Just had same problem, linkage partially seized > overloaded motor so it started to burn out. Over use in Scotland or lack of use down here i don't know but my A80 did 14 years/202000 miles without a smilar failure, the A4 Tdi 12 years/176000 and the Passat 9 years/214000 so I was a bit surprised. All sorted at Truro Audi £337 suits you sir aaargh and I thought it might just be a capacitor failure/ loose wire.They did give me a 170hp 2.0TDI A4 to play with for 2 days while they did it though and 15% discount on the motor and a voucher for 15% off next time I go in.
 
that wd40 seems to have helped as they've got quicker..... very strange!

still not back to full speed though
 
they are back to normal!

anyone with this problem then I can't recommend enough to drench moving parts with wd40. I reckon me doing this as some desperate attempt has potentailly saved my hundreds from burning out the motor.

very pleased!
 
shufti said:
that wd40 seems to have helped as they've got quicker..... very strange!

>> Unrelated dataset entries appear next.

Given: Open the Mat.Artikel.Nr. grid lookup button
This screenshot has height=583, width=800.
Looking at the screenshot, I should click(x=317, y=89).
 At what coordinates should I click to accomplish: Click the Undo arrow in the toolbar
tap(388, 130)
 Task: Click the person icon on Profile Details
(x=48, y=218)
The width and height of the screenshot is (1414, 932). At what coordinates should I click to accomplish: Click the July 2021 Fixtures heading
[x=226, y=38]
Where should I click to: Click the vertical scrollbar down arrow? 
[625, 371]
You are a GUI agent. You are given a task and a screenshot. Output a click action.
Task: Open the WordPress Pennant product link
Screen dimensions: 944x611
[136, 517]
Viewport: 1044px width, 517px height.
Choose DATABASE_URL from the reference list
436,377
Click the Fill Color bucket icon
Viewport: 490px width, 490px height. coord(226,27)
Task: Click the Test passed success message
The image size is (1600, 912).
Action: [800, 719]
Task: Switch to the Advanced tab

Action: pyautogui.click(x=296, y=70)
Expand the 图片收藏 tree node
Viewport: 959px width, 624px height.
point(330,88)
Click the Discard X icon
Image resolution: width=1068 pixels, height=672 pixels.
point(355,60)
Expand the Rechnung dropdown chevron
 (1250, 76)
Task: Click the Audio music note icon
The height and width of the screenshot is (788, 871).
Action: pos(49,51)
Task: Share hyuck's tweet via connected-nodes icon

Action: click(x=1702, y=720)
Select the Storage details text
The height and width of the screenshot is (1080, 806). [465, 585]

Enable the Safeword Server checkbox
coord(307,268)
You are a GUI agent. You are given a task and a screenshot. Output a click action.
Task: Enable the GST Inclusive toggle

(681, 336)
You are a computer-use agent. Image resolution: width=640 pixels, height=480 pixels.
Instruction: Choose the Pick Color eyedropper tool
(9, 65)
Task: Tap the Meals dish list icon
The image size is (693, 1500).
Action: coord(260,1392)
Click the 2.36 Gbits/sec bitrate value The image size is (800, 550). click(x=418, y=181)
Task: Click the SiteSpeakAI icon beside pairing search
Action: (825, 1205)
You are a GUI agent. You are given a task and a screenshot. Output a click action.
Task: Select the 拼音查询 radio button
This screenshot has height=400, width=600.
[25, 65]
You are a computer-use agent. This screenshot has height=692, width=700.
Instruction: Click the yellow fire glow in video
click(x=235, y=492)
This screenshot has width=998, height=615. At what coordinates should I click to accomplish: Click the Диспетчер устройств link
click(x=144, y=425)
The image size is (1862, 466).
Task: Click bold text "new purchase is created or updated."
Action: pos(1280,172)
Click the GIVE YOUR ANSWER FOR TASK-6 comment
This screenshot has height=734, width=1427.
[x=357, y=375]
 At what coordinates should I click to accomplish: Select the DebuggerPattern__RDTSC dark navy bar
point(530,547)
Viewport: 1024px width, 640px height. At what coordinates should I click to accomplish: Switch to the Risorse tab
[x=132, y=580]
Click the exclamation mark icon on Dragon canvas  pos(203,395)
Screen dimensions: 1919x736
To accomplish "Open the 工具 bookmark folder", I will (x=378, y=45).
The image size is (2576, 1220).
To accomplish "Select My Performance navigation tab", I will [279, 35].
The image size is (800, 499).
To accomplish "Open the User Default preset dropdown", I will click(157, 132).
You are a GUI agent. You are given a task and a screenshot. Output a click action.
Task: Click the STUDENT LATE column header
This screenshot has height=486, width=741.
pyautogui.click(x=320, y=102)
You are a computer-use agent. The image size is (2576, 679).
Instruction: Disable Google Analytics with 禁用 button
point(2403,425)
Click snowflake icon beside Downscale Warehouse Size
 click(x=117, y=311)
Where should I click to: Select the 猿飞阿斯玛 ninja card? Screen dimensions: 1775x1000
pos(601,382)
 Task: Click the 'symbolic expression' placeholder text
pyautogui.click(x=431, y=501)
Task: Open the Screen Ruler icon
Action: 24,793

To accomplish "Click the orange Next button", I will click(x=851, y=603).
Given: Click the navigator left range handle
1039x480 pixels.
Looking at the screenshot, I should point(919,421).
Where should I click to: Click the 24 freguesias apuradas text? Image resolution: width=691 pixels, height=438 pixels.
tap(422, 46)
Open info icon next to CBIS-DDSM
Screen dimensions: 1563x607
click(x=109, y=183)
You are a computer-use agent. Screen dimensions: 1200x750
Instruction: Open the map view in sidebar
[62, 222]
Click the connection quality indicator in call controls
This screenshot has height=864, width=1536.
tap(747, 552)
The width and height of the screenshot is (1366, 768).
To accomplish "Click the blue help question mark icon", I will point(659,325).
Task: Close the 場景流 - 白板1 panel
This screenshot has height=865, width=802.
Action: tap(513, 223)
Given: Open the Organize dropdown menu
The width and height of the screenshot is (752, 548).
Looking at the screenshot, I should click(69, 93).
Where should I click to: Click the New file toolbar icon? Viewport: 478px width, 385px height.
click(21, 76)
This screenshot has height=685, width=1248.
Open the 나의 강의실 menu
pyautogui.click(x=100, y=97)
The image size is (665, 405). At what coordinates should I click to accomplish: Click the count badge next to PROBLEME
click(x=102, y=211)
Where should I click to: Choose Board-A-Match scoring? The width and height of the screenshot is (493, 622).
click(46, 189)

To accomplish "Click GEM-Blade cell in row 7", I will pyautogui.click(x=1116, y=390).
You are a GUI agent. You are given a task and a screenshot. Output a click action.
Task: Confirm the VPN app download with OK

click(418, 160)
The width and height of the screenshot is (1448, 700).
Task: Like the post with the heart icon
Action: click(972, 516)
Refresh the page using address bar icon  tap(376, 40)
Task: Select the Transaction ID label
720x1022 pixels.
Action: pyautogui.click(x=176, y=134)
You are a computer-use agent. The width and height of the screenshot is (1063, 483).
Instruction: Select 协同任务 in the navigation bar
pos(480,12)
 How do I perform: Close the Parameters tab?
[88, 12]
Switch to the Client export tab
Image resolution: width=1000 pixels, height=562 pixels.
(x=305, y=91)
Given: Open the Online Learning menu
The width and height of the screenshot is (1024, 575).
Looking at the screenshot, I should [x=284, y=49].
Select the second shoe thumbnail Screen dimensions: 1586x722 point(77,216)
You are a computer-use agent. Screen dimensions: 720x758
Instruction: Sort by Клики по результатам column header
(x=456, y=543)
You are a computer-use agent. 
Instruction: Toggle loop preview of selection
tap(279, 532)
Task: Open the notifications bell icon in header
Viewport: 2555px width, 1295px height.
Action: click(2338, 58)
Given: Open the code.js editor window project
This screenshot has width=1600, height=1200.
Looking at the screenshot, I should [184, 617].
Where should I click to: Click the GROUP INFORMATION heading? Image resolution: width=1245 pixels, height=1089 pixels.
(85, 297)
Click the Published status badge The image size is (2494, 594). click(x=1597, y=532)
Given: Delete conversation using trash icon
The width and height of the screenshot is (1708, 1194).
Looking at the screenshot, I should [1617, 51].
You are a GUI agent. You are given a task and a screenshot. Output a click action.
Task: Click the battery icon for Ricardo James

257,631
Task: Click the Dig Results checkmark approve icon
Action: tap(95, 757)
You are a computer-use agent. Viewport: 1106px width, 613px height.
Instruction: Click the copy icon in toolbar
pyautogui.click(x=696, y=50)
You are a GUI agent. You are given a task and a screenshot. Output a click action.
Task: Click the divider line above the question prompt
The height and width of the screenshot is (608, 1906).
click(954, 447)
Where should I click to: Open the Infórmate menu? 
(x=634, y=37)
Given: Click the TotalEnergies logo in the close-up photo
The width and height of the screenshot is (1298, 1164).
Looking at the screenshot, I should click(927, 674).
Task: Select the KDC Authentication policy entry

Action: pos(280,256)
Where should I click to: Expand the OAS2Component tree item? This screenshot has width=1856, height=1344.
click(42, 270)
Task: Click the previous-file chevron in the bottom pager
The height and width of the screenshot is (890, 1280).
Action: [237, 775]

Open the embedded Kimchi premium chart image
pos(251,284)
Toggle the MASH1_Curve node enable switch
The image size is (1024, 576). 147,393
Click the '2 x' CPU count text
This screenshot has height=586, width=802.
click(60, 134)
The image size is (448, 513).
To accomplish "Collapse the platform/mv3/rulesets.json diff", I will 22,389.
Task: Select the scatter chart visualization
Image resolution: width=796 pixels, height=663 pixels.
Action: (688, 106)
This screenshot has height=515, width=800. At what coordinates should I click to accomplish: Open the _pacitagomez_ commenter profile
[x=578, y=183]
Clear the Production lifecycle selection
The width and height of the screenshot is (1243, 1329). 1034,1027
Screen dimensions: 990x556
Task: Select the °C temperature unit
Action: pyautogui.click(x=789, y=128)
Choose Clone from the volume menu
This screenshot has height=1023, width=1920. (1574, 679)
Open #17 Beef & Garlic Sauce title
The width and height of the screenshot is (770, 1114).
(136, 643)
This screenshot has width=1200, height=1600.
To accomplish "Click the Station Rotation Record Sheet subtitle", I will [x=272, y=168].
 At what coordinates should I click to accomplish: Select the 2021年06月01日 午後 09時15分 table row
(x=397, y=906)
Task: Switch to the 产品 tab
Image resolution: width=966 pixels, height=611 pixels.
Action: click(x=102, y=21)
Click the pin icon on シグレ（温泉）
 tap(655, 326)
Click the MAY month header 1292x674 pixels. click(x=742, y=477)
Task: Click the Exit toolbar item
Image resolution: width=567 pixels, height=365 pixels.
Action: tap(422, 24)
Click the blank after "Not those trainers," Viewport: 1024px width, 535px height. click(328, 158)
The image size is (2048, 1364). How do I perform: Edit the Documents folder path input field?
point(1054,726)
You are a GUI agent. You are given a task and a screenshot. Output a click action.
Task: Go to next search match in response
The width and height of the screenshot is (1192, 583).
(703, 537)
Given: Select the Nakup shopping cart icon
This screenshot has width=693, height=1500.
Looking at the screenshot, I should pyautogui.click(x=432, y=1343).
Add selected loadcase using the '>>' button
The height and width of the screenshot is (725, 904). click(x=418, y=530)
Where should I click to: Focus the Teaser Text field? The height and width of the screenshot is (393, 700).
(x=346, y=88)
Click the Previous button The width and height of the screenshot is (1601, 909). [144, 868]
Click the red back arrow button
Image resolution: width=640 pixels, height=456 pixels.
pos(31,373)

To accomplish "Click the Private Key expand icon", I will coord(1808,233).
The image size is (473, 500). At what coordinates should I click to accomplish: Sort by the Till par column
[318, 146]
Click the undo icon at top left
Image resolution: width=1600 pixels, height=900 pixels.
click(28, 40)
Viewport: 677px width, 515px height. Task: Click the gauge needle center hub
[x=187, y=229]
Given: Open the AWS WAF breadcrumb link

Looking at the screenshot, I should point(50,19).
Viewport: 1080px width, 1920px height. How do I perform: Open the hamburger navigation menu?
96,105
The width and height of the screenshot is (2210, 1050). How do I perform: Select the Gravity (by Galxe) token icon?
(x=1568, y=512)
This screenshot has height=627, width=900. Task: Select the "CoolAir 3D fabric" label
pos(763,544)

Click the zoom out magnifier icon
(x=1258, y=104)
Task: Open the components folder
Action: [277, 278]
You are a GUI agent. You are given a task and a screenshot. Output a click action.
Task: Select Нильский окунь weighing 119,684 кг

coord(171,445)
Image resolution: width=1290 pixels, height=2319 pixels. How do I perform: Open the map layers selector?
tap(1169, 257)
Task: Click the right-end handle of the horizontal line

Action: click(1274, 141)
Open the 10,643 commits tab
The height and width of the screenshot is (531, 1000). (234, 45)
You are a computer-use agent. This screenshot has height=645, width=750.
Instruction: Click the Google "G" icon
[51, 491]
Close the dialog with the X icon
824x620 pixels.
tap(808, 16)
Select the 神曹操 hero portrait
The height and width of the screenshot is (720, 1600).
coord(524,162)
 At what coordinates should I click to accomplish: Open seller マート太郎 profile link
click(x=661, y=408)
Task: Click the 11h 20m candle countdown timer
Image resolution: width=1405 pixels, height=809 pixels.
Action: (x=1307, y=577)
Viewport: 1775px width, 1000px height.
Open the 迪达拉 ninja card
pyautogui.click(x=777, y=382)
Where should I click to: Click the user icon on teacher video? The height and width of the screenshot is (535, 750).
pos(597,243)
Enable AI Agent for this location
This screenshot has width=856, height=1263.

still not back to full speed though

Its the wiper linkage that is causing the problem. I had the same thing on my A6 Avant a few months back.

Audi Camberley and an independant stated that the joint where it connects to the wiper arm rusts due to a poor design (a common fault on the VAG cars). When it starts to slow, its a sign that the linkage has rusted so bad that it causes the wipers to slow and eventually seize. This loads up the wiper motor and burns the motor out.
Apparently, oiling/greasing the link may help in the short term but the motor is still under load due to the rust still being there.

Both garages advised that a new wiper arm linkage was the only way to fix the problem and save a costly new wiper motor replacement.

A new wiper linkage cost £48.56 from Audi (better designed to stop water ingress to the joint)
Labour was 1 hour (although the garage only took just over half an hour for the job)
 
Here is a link i previously found on how to remove the wiper linkage from an A4 which may help give you an idea on how to do it yourself.

http://www.audiworld.com/tech/misc44.shtml

However, this link is also showing you how to clean, grease and refit it which is not advisable if it is badly rusted.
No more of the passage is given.